- _Exercise_:
All lines from the one containing "Select the Metric radio circle" to the end of the material are to be given again exactly; leave out every line before it.

Record extracts below:

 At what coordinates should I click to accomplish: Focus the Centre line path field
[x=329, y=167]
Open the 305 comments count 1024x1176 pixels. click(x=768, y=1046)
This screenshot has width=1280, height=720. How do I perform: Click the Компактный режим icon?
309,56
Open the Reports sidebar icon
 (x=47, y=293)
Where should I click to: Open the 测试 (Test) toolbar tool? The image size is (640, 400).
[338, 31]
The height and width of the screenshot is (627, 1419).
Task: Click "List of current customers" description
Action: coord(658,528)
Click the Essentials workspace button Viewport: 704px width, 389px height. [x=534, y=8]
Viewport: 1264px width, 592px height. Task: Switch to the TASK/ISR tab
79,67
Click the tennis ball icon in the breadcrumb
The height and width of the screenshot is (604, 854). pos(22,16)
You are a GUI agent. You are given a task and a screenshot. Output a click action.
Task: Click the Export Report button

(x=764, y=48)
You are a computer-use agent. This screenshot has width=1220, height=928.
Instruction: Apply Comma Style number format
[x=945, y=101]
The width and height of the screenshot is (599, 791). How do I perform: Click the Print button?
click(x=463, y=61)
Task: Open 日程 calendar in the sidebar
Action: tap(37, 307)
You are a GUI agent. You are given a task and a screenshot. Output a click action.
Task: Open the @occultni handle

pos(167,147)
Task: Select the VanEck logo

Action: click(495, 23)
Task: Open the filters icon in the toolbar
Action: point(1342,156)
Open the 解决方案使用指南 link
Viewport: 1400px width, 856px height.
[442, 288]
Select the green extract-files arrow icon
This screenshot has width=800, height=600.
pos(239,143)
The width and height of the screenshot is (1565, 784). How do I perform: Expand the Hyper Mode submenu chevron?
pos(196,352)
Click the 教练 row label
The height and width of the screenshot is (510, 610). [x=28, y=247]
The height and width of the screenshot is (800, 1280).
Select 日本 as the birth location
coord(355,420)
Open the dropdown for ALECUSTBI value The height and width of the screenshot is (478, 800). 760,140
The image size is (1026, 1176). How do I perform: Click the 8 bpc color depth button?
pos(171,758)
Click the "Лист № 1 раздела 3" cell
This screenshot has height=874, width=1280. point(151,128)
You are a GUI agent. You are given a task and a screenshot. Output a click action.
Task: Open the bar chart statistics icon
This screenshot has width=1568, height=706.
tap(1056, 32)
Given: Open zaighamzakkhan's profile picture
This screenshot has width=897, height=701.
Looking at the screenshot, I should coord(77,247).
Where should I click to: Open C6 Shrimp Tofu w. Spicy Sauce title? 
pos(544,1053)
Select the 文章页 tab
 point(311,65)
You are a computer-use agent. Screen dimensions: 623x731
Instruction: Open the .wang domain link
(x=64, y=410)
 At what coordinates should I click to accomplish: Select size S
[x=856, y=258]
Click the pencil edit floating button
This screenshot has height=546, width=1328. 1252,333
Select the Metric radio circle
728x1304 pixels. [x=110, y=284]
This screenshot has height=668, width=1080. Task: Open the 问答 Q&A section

End of Record extracts.

- _Exercise solution_:
Select the Metric radio circle
728x1304 pixels. [x=110, y=284]
This screenshot has height=668, width=1080. Task: Open the 问答 Q&A section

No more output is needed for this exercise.